Dr. Rosinha diz que, desde que está na Câmara, e é desde 1999, os projetos de lei que apresentam ameaça à indústria farmacêutica enfrentam dificuldade para tramitar e, mesmo quando conseguem algum avanço, não chegam ao fim bem sucedidos. Não há nada que proíba os parlamentares de aceitar o convite da Interfarma para visitar Washington e Boston.

O Código de Ética e Decoro Parlamentar da Câmara fala apenas que os deputados não podem receber vantagens indevidas. Um Projeto de Resolução de 2007 apresentado pela deputada Sueli Vidigal (PDT-ES) sugere especificar ente as “vantagens indevidas” no Código de Ética “viajar em aviões privados pagos por amigos ou empresas”. A proposta não avança desde abril de 2009.
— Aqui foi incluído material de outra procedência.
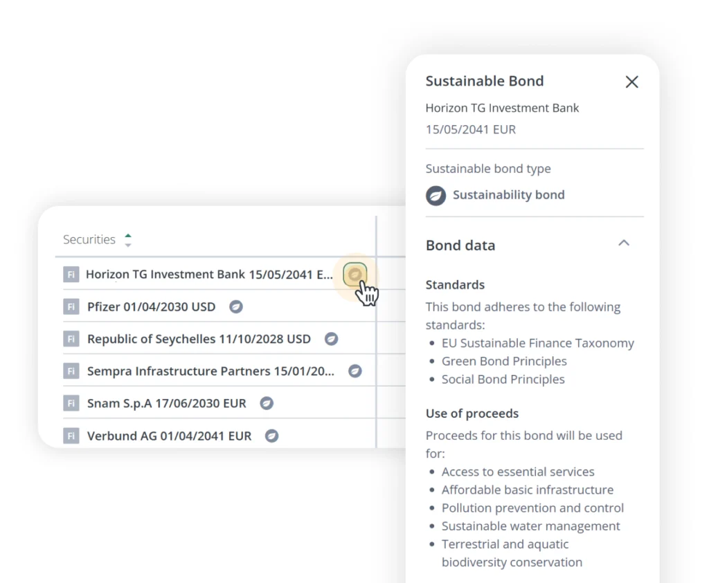The height and width of the screenshot is (583, 709).
Task: Close the Sustainable Bond panel
Action: (631, 82)
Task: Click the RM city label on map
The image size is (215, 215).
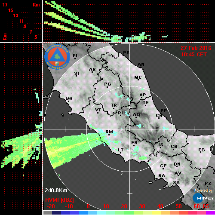Action: click(x=109, y=132)
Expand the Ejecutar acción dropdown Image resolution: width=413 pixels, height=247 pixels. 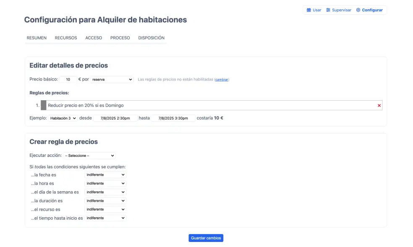[x=89, y=156]
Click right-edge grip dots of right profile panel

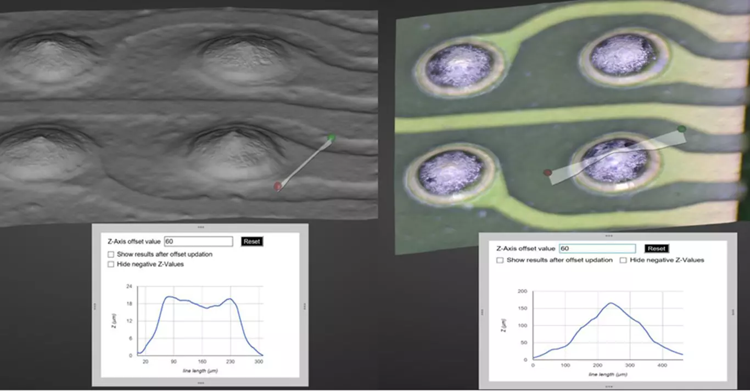point(734,312)
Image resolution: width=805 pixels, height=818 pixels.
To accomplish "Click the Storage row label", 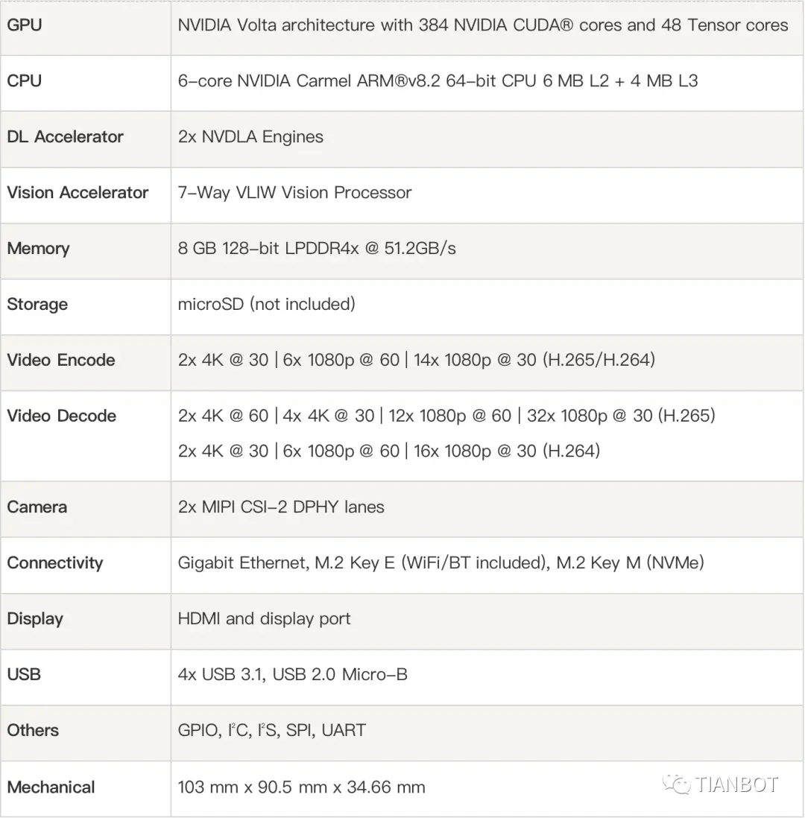I will tap(37, 305).
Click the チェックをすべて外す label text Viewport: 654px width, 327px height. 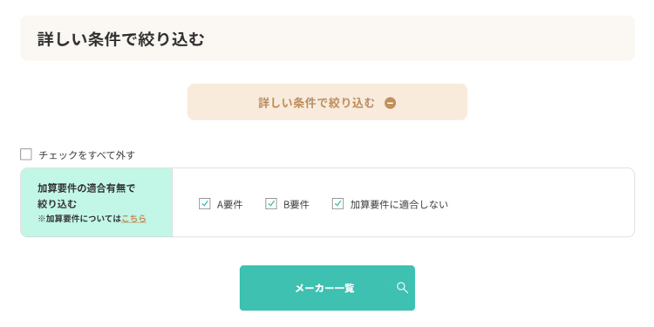click(86, 155)
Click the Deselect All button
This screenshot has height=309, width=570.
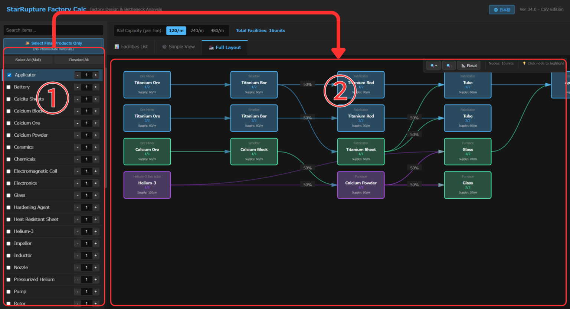click(78, 59)
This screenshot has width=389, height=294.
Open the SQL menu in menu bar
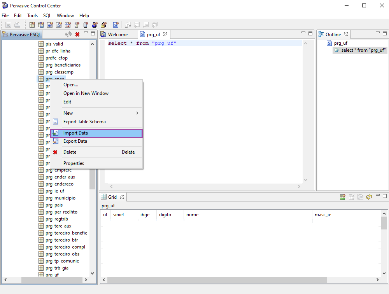47,16
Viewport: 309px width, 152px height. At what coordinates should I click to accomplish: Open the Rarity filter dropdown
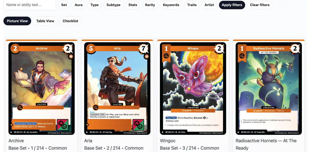pos(150,5)
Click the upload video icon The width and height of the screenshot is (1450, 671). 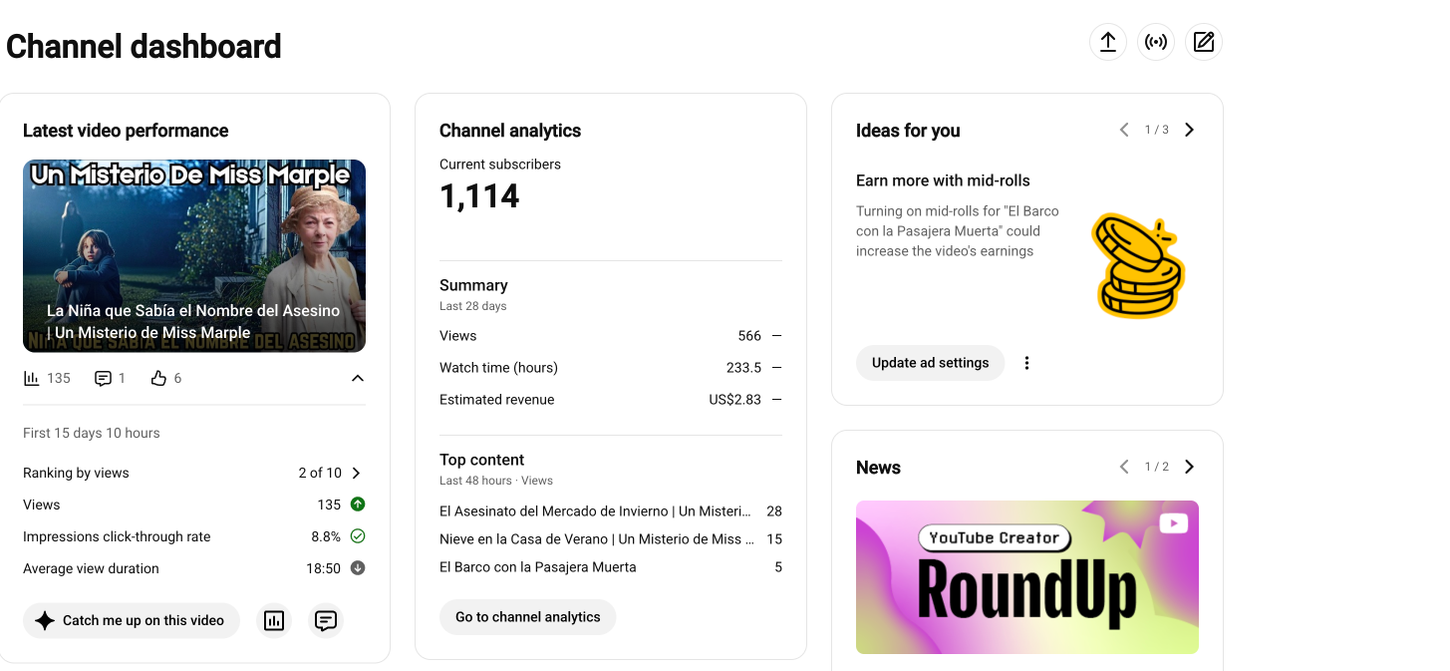1107,42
Se não é irregular, a relação harmoniosa entre Interfarma e parlamentares pelo menos ajuda a entender a confortável situação da indústria farmacêutica no Parlamento. Talvez o mais problemático da atuação da associação seja a falta de equilíbrio, devido à ausência de parlamentares que garantam um contraponto à altura.

De acordo com a Câmara, o Brazil Institute e a Interfarma bancaram as viagens de Renato Molling (PP-RS), Duarte Nogueira (PSDB-SP), Manuela D’Ávila (PCdoB-RS), Geraldo Resende (PMDB-MS) e do líder do governo na Câmara, Cândido Vaccarezza (PT-SP). O deputado Darcísio Perondi (PMDB-RS)(Frente Parlamentar das Hepatites) não consta como membro da missão, mas acompanha os deputados na viagem, como registrou em seu microblog.
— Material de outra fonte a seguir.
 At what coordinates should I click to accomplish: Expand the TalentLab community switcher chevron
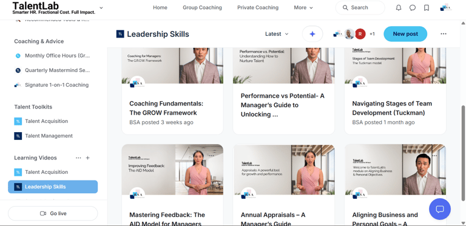point(101,8)
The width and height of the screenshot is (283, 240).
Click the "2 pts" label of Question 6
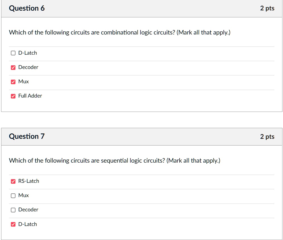[267, 8]
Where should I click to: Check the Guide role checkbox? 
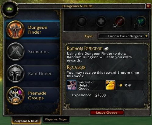136,26
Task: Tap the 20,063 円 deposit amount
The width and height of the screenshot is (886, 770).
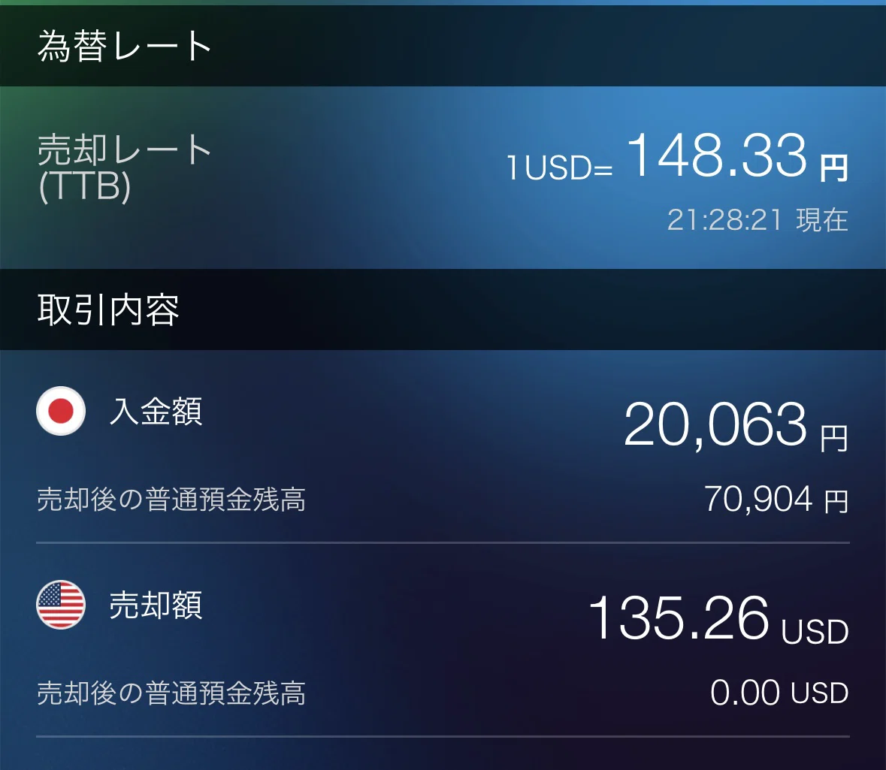Action: coord(736,425)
Boa parte desses deputados, que visitaram o Wilson Center e o Massachusetts Institute of Technology (MIT) e atenderam a um seminário de inovação técnica, pesquisa e competitividade, contou com doações da Interfarma em suas campanhas às eleições de 2010. Manuela D’Ávila, Cândido Vaccarezza, Renato Molling e Darcísio Perondi estão na lista dos 13 parlamentares que a associação contribuiu para eleger. A Interfarma doou R$ 1,8 milhão para as campanhas de 20 candidatos. A associação também doou para a campanha ao Senado do ministro do Desenvolvimento, Fernando Pimentel.


Contas em questão

O Ministério Público Eleitoral (MPE) solicitou ao Tribunal Superior Eleitoral (TSE) no início do ano a rejeição das contas de cinco deputados do Rio Grande do Sul por conta das doações da Interfarma, apesar de o Tribunal Regional Eleitoral (TRE) tê-las aprovado – além dos três deputado gaúchos mencionados acima, estão Onyx Lorenzoni (DEM-RS) e Osmar Terra (PMDB-RS).
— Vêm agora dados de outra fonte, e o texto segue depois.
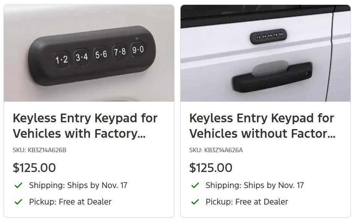Screen dimensions: 356x221
Task: Click 'Pickup: Free at Dealer' on right card
Action: coord(247,202)
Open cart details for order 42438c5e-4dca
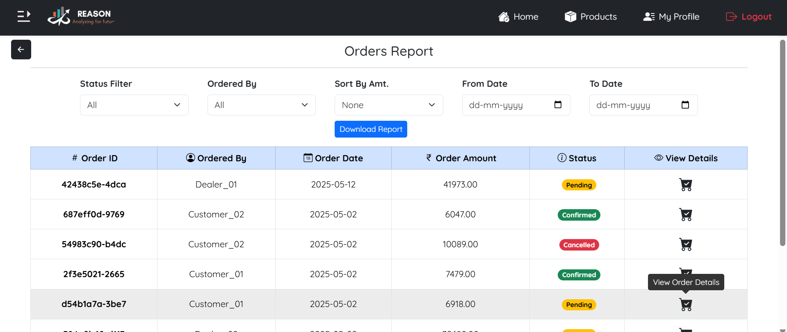 [x=685, y=185]
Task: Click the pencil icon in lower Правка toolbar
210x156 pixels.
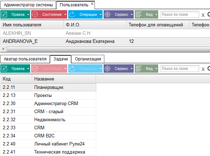Action: 5,69
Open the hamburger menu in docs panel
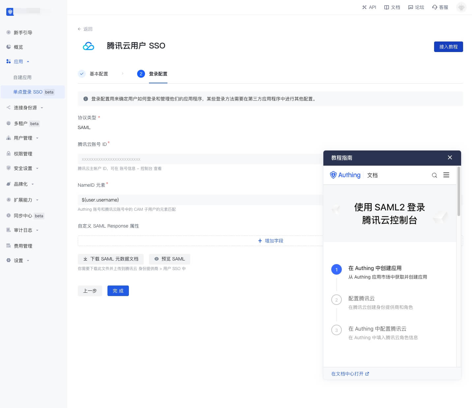This screenshot has width=472, height=408. click(x=446, y=175)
Os motivos foram as doações da Interfarma. No entendimento do MPE, a Interfarma é uma entidade representativa dos laboratórios farmacêuticos e defensora dos interesses de seus associados, o que não lhe permitiria fazer doações. Em sua apresentação na internet, a Interfarma diz representar “cerca de 55% do faturamento do segmento farmacêutico, o equivalente a R$ 18,5 bilhões, e geram mais de 23 mil empregos diretos.”

Para o TRE, contudo, a Interfarma pode doar, por não ser considerada entidade de classe, pois não é subsidiada pelo Poder Público ou representa obrigatoriamente os interesses profissionais, sociais ou econômicos de seus congregados. Apesar da discordância, a rejeição das contas não tem qualquer influência sobre o resultado das eleições, ou seja, os mandatos dos candidatos envolvidos não estão sob ameaça.

O presidente e porta-voz da Interfarma, Antônio Britto, foi procurado para comentar a atuação da associação no Congresso Nacional, mas, por também participar da viagem aos Estados Unidos, não conseguiu responder aos questionamentos da reportagem.